TRY IT: Output all records precisely as written.

Data records:
-=-=-=-=-
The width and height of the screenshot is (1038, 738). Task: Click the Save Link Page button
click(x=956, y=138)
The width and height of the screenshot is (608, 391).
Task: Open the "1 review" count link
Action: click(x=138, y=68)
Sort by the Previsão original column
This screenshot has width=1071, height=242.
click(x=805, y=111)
-=-=-=-=-
SOLUTION FOR THIS EXERCISE:
The width and height of the screenshot is (1038, 738). Task: Click the Save Link Page button
click(x=956, y=138)
The width and height of the screenshot is (608, 391).
Task: Open the "1 review" count link
Action: click(x=138, y=68)
Sort by the Previsão original column
This screenshot has width=1071, height=242.
click(x=805, y=111)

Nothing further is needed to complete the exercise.